SUPPLIED TEXT ::

For the complete Mojo documentation index, see llms.txt. Markdown versions of all pages are available by appending .md to any URL (e.g. /docs/manual/basics.md).
cp_async_bulk_tensor_shared_cluster_global_im2col_multicast
cp_async_bulk_tensor_shared_cluster_global_im2col_multicast[dst_type: AnyType, mbr_type: AnyType, tensor_rank: Int, /, *, cta_group: Int = 1](dst_mem: UnsafePointer[dst_type, address_space=AddressSpace.SHARED], tma_descriptor: UnsafePointer[NoneType], mem_bar: UnsafePointer[mbr_type, address_space=AddressSpace.SHARED], coords: IndexList[tensor_rank], filter_offsets: IndexList[(tensor_rank - 2)], multicast_mask: UInt16)
Initiates an asynchronous multicast TMA load with im2col addressing.
This combines im2col addressing with multicast, distributing the loaded data to multiple CTAs in a cluster.

WHAT TO PRODUCE :: From the Mojo multicast TMA load text above, extract everything from "For the complete" down to "in a cluster." without changing a character.

DATASET CONTENT ::

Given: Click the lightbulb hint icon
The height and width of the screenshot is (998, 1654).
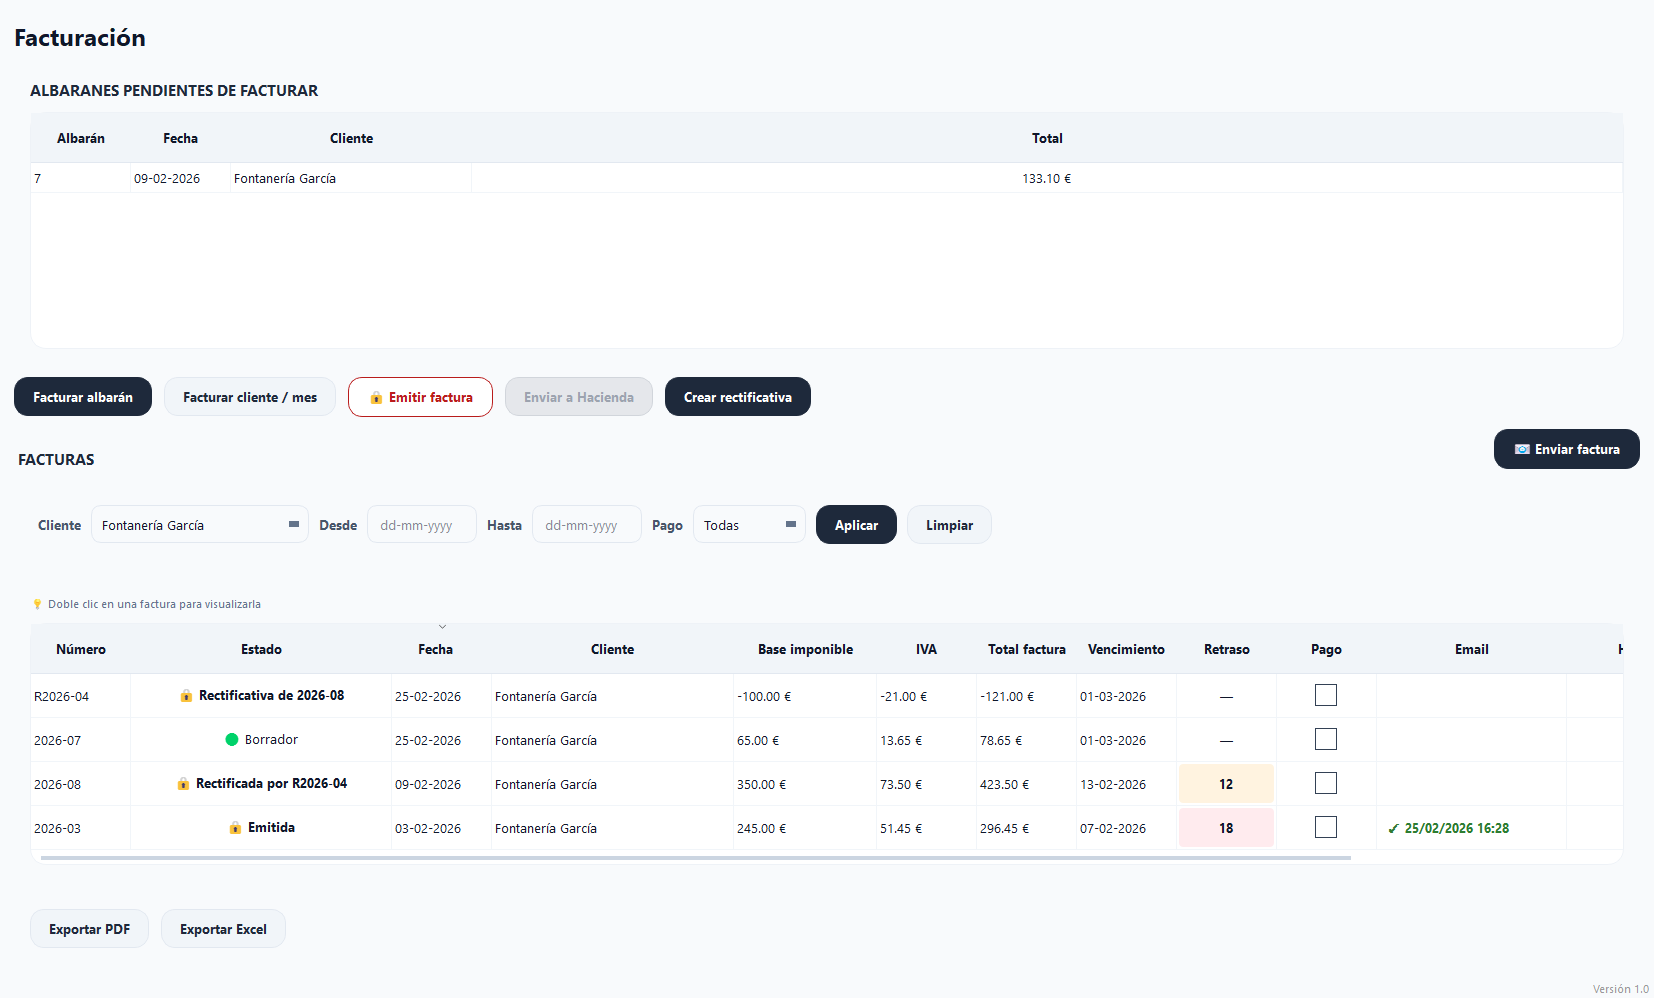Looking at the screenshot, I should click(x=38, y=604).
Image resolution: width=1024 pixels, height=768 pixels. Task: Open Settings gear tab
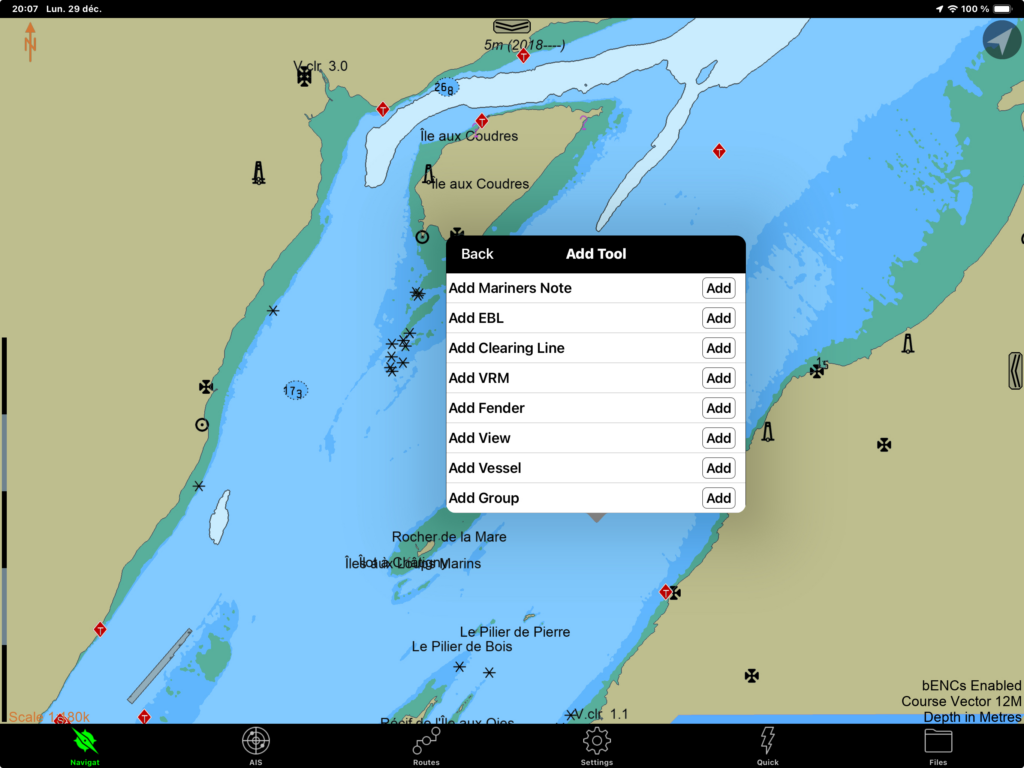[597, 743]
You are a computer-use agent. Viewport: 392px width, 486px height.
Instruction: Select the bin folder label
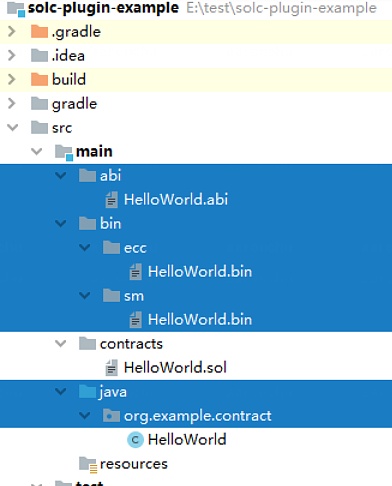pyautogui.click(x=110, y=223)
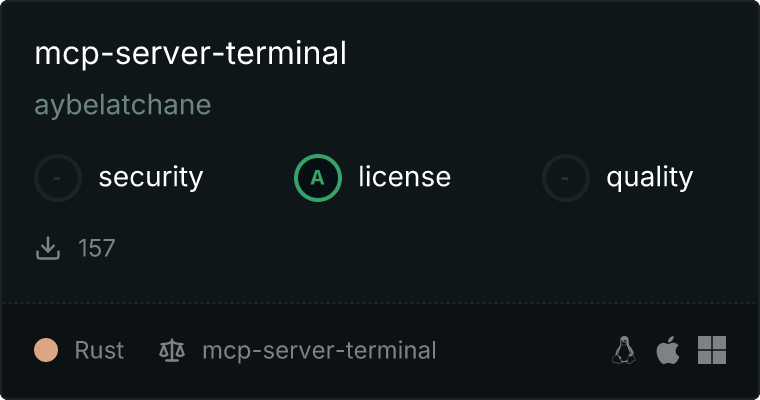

SOLUTION TO THE PROBLEM ::
For the complete Mojo documentation index, see llms.txt. Markdown versions of all pages are available by appending .md to any URL (e.g. /docs/manual/basics.md).
cp_async_bulk_tensor_shared_cluster_global_im2col_multicast
cp_async_bulk_tensor_shared_cluster_global_im2col_multicast[dst_type: AnyType, mbr_type: AnyType, tensor_rank: Int, /, *, cta_group: Int = 1](dst_mem: UnsafePointer[dst_type, address_space=AddressSpace.SHARED], tma_descriptor: UnsafePointer[NoneType], mem_bar: UnsafePointer[mbr_type, address_space=AddressSpace.SHARED], coords: IndexList[tensor_rank], filter_offsets: IndexList[(tensor_rank - 2)], multicast_mask: UInt16)
Initiates an asynchronous multicast TMA load with im2col addressing.
This combines im2col addressing with multicast, distributing the loaded data to multiple CTAs in a cluster.